DeFi yield booster to enable cross-chain staking: as a DeFi yield booster, Loopfi will power partners by enabling cross-chain access to staking (i.e., users can stake from L2s or other blockchains to access the same level of benefits and eligibility for protocols built on Ethereum, with much lower gas fee experiences).
Aligned interests to drive long-term commitment: in a veToken model, veToken stakers reply on LPs in order to generate additional revenue and LPs rely on veToken staker in order to maintain liquidity with the max boost factor. Loopfi attempts to merge the two population through tokenomics, where LPs receive max boost that encourages a long-term commitment, and veToken stakers receive more trading fees and are incentivized to facilitate the boost.
Win-win situation for all: Loopfi launched a liquid version of locked veTokens (aka pTokens on Loopfi) by aggregating everyone’s veToken and depositing so that participants can get the maximum yield. This carefully crafted mechanism makes everyone happy – LPs and stakers will receive max boost on veTokens, with LPF token as additional rewards when remaining liquid on their veToken holdings. Our partner protocols will have more veToken locked up to a maximum possible extent, offsetting some of the supply emissions. Loopfi will be able to accumulate enough veTokens to give a significant boost to all the pools our users are depositing liquidity for.
How to partner with us?
Our partners will need to provide bootstrapping liquidity support for whitelisted pairs.

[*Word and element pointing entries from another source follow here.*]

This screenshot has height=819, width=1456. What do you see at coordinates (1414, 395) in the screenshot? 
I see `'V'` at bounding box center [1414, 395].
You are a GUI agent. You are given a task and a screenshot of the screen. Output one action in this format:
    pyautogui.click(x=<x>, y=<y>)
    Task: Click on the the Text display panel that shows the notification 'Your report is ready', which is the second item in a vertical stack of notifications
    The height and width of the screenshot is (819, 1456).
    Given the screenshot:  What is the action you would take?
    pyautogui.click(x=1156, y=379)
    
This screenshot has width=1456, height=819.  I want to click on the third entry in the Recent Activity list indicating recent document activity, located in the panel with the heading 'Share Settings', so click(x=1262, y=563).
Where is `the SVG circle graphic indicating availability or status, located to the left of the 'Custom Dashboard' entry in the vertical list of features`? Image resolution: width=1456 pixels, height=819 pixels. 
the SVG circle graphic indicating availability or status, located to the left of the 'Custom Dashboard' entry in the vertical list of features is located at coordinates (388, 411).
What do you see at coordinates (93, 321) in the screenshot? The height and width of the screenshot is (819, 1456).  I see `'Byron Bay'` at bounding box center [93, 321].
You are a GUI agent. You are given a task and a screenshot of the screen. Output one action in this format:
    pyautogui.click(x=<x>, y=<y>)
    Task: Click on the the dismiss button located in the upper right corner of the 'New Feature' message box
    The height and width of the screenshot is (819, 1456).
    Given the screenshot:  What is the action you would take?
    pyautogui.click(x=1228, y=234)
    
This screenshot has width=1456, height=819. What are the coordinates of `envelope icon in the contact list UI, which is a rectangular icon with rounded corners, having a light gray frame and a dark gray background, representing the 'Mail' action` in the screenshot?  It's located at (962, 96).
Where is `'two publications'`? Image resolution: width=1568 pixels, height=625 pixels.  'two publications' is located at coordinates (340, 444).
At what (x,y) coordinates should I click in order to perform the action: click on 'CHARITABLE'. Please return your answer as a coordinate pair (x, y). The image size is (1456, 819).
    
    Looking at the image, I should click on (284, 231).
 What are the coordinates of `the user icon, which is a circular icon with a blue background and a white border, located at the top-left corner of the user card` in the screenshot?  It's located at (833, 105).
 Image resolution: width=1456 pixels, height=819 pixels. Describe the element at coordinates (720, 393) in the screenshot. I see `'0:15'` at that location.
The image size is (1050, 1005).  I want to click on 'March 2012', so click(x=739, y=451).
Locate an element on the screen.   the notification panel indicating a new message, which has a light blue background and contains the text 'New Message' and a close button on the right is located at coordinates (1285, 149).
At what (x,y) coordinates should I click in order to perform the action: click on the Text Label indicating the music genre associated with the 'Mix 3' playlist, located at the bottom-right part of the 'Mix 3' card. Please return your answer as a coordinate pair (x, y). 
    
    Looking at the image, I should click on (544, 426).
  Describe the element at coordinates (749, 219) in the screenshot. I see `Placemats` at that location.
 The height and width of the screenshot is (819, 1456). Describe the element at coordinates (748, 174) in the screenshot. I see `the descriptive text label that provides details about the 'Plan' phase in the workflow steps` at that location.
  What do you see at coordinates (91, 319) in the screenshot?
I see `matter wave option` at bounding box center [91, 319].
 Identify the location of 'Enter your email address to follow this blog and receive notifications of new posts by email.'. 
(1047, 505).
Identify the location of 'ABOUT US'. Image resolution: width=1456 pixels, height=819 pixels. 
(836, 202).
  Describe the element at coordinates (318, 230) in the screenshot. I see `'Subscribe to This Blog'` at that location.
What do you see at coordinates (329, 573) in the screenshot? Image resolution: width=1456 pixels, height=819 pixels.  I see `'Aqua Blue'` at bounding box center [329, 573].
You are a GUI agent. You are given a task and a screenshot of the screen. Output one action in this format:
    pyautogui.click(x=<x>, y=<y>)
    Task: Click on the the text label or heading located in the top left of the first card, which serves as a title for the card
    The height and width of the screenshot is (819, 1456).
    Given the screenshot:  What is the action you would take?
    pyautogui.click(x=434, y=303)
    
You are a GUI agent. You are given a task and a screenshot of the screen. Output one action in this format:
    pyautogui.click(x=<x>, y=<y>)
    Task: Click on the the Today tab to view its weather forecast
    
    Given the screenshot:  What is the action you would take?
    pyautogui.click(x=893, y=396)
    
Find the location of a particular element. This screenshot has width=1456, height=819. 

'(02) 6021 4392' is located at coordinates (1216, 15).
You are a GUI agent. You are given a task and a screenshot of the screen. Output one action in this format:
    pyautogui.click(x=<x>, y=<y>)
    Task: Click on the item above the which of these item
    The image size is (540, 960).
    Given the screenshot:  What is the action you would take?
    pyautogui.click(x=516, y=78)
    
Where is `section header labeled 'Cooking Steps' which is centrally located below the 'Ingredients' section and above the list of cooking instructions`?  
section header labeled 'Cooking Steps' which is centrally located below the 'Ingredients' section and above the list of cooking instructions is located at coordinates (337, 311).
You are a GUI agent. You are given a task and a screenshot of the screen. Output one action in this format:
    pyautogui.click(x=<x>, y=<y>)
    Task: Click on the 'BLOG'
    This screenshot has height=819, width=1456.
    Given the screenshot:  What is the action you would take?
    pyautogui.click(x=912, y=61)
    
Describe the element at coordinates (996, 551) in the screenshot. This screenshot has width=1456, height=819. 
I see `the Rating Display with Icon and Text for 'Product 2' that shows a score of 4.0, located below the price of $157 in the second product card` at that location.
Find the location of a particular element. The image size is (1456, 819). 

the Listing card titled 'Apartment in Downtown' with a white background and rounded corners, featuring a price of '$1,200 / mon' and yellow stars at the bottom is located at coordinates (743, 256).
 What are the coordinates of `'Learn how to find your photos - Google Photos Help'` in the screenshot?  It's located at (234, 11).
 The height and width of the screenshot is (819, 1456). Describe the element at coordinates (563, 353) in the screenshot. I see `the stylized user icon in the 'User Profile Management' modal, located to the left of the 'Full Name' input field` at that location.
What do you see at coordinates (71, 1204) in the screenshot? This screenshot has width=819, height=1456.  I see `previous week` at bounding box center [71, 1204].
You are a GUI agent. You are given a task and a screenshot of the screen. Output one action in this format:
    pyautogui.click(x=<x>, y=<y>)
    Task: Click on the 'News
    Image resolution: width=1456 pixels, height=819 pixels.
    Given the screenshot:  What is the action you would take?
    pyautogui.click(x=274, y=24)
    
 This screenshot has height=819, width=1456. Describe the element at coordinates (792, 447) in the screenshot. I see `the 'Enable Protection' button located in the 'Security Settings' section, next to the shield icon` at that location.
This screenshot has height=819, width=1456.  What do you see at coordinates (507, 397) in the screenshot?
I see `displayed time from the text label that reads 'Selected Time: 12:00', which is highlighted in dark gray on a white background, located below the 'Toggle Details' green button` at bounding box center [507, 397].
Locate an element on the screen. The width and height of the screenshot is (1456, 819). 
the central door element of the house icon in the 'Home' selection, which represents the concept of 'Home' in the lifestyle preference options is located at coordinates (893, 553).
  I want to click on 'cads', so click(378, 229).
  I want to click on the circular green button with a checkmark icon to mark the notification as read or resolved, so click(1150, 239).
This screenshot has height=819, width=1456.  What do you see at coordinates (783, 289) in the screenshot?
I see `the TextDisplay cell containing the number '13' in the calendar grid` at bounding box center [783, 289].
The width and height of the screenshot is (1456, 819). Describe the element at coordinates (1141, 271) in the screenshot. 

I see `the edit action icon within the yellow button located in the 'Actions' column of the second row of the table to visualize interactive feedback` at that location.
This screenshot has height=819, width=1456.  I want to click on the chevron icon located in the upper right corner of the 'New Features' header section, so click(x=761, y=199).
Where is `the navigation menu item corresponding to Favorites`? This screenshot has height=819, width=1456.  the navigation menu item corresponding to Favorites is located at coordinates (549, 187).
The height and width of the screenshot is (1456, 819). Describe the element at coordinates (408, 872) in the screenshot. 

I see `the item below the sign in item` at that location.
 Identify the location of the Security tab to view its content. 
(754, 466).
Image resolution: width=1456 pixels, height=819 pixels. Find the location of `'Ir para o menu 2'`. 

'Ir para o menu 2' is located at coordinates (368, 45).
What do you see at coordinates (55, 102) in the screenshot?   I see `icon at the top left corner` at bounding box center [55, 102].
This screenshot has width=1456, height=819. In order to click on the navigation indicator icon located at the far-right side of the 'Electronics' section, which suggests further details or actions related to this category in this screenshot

For example, dForce provide USX liquidity for their LPF/USX pool.
Each partner’s allocation of LPF should not exceed 10% of the total LPF token.
There will be 15% fee charge on veToken staking rewards, which will be accrued as platform revenue and distributed to LPF stakers through liquidity mining.
In the near future, partners can reward LPs with their native tokens through the ‘Bribery’ mechanism that gives LPF token holders a guide on which pools are giving out the highest APY.
We currently have Balancer, Saddle Finance, etc., as potential candidates in the pipeline.